* [Written instruction 1]: In the text about the Pochaev Icon, where has the icon been kept since it was returned to the Monastery?
* [Written instruction 2]: Continue the text about the Pochaev Icon from its final sentence.

For three decades, the icon remained in the house chapel in the village of Urlya (about 8 versts from Pochaev).  Then it began to emit a mystical radiance at night, a radiance like unto the pillar of fire in which 300 years earlier, the Most-holy One herself had appeared there.  Philipp Kozinsky, who was the brother of the lady of the house and who had been blind from birth, regained his sight before that Icon. The Goisky family interpreted the miracle as a Queen of Heaven’s expression of her intention to abide in the restored Pochaev Monastery, to which they gave the Icon, along with generous gifts.

After Anna’s death in 1644, all of the surrounding lands were inherited by one of her kinsmen who hated Orthodoxy, and who robbed the Monastery and seized the Icon.  However, he and his wife were immediately visited with a brutal sickness from which they recovered only after they had returned the Miraculous Icon to the Monastery.

Since that time the Miraculous Icon has been housed in a frame in the shape of a radiant star, in the third row of the Dormition Cathedral iconostasis. On special occasions, it is lowered down from its place so that pilgrims might venerate it.  The "Pochaev" Icon has gained renown for a host of miracles. 

The "Pochaev" Icon is of the type known as the Eleoussa Icon.  The Pre-eternal Infant sits on her rightПочаевская икона Божией Матери arm.  In her left is a cloth partially covering the Son of God. Usually, on copies of the Miraculous Icon, the Footprint of the Theotokos is also depicted below her image.

* [Entries supplied]:

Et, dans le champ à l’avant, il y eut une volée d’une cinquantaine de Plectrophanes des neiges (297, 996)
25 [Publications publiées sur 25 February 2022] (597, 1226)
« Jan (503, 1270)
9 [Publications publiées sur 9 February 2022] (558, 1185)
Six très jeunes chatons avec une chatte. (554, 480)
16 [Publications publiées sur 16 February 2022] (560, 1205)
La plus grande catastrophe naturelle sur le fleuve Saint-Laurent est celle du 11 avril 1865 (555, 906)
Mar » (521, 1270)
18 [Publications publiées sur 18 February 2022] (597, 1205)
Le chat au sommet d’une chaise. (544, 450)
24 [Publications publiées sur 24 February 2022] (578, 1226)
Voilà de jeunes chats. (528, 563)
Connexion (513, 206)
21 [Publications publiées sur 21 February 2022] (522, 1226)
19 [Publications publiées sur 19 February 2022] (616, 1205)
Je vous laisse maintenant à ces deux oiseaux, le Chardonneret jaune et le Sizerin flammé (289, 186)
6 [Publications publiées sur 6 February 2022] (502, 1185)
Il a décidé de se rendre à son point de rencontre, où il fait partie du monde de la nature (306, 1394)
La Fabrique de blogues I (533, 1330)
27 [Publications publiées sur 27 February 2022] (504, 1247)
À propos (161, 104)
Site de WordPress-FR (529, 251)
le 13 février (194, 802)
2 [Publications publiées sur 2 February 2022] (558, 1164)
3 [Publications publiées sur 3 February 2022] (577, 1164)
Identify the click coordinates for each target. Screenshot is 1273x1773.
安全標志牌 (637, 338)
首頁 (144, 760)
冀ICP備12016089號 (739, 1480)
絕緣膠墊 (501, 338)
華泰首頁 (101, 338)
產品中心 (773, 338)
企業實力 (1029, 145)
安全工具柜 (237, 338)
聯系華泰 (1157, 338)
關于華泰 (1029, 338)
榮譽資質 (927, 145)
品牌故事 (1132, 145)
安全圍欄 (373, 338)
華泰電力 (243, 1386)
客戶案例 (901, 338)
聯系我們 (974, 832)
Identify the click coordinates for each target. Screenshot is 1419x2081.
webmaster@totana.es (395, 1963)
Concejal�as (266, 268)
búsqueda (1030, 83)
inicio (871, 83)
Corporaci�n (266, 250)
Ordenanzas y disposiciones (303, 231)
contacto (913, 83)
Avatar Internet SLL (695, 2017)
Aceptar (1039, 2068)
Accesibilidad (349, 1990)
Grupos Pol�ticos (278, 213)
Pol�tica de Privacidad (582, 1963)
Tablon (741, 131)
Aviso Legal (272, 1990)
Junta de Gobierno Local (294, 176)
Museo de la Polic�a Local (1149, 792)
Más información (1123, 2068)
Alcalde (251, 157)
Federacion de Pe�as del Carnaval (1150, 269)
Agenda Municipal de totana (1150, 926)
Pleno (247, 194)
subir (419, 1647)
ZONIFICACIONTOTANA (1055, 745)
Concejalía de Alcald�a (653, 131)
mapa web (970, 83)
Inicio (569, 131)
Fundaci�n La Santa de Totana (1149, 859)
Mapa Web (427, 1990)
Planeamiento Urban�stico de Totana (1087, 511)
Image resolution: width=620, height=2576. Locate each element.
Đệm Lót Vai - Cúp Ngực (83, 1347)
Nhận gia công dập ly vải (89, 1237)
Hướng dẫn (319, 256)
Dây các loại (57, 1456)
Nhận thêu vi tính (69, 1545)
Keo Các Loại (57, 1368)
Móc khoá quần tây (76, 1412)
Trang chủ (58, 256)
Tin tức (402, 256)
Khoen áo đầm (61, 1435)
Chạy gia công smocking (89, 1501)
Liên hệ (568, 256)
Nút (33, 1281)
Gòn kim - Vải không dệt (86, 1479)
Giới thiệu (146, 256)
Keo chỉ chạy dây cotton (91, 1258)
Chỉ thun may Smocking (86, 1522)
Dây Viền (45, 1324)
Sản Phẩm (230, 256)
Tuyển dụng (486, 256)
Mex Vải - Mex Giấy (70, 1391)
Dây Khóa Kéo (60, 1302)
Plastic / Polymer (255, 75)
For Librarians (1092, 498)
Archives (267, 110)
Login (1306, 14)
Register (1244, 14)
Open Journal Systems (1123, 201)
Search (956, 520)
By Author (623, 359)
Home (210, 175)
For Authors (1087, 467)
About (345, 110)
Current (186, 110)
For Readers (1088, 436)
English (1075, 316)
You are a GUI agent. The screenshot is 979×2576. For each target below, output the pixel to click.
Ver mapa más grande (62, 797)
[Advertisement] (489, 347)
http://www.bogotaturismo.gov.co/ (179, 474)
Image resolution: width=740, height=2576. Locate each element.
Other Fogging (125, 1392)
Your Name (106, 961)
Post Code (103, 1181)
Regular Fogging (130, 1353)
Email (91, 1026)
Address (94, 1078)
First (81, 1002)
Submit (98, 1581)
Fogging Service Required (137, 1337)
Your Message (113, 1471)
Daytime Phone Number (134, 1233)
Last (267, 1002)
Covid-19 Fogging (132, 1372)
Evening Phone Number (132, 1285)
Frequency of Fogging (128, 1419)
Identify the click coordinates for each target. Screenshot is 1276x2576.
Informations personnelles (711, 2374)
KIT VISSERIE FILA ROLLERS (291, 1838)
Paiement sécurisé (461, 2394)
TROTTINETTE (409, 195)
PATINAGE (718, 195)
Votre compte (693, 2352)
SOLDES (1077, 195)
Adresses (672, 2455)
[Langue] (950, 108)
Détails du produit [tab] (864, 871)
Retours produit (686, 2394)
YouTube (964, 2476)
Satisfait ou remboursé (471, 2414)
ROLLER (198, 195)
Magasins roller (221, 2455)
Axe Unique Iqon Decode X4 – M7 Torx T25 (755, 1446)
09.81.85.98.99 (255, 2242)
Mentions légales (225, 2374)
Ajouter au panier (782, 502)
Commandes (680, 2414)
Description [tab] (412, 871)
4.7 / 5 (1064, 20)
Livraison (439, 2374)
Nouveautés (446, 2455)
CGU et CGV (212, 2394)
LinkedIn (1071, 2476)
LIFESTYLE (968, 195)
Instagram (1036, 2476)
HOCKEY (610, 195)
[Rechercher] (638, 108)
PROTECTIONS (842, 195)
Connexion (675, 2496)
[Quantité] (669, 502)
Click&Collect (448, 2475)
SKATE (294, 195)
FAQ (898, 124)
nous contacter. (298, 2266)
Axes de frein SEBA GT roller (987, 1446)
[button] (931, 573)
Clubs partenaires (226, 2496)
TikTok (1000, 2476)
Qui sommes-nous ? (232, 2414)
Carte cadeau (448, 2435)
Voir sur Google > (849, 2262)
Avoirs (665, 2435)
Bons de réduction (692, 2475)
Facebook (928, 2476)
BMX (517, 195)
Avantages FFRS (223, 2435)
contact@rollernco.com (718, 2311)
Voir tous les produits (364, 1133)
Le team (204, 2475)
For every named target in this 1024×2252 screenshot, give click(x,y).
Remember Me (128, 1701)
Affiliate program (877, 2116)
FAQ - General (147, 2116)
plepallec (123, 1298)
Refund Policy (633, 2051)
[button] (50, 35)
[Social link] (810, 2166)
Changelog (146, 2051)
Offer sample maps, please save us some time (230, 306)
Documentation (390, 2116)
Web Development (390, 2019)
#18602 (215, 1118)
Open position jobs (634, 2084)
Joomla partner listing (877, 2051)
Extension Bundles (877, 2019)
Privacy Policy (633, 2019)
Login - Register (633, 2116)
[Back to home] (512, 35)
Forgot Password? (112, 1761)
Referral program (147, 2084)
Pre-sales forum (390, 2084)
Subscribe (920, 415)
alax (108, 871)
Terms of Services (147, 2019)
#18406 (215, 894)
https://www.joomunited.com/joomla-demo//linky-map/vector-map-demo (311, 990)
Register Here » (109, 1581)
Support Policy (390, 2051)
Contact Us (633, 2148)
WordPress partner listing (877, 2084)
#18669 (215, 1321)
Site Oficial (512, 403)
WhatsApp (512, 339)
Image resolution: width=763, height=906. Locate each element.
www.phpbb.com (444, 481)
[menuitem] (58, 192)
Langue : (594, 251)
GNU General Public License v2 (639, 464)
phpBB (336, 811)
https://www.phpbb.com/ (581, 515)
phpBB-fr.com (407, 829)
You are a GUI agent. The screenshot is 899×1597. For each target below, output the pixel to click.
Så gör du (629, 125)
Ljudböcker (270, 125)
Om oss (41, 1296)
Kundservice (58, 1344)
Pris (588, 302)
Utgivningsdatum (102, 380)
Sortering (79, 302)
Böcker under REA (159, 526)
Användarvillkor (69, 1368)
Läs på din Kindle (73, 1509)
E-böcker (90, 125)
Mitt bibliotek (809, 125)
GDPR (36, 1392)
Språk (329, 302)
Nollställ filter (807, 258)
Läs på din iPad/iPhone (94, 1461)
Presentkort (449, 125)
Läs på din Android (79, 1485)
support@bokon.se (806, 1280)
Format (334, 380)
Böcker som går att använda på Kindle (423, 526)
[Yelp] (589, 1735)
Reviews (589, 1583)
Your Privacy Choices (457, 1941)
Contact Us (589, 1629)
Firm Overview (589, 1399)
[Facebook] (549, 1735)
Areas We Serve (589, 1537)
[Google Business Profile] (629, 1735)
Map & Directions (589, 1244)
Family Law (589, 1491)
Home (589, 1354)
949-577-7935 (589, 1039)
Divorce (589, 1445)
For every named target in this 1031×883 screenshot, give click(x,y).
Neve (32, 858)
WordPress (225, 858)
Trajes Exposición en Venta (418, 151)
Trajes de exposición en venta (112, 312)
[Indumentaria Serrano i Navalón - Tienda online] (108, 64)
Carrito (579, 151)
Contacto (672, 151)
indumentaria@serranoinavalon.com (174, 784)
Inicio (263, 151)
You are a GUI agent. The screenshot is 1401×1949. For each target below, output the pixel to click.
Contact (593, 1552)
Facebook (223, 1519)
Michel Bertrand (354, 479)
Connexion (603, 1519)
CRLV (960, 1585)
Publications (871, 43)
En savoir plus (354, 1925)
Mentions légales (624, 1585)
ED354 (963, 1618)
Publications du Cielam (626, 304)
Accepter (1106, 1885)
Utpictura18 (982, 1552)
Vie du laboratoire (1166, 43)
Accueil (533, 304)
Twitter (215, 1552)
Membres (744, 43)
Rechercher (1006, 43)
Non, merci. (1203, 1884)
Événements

* [Response 1]: In a frame shaped like a radiant star, in the third row of the Dormition Cathedral iconostasis.

* [Response 2]:
Through the intercession of the Most-holy One, the Monastery remained faithful to Orthodox even under Polish-Lithuanian rule, resolutely opposing the Uniate assaults upon the area.

The Theotokos also manifested her marvelous help during the siege of the Monastery by the Turks in the year 1675, when the Hagarites completely surrounded the Monastery’s wooden structures and threatened to put them to the torch.  The Monks appealed to the Image of our Sovereign Lady with prayers that she intercedes.

Then the Turks witnessed an awesome sight in the sky above the Cathedral: The Most-pure One hovered above her Monastery in radiant splendor, surrounded by the Angelic Hosts armed with flaming swords, and extending her Omophorion over the Monastery.  Next to the Sovereign Lady stood Venerable St. Job, the recently deceased (+ 1651) Abbot of Pochaev, who prayed along with his earthly brethren for her assistance.

Blinded by the heavenly apparition, the Hagarites turned on one another, and fled from the site which had so terrified them.

Despite its firm resolve to remain Orthodox, in 1713 the Pochaev Monastery was forcibly turned over to the Uniates, and remained under them until the Polish rebellion of 1831.  Returned to the bosom of Orthodoxy, in 1833 the Monastery was granted the great honor of being called a Lavra, and ranked as “fourth among the Lavras in Russia” (along with the Kiev Caves, Holy Trinity-St. Sergius, and Alexander Nevsky Lavras).

In Moscow, there is a greatly venerated "Pochaev" Icon in the Lefortovo Church of Sts. Peter and Paul. This church was never closed down, and here the Icon was brought at the height of atheist persecutions of the 1930s.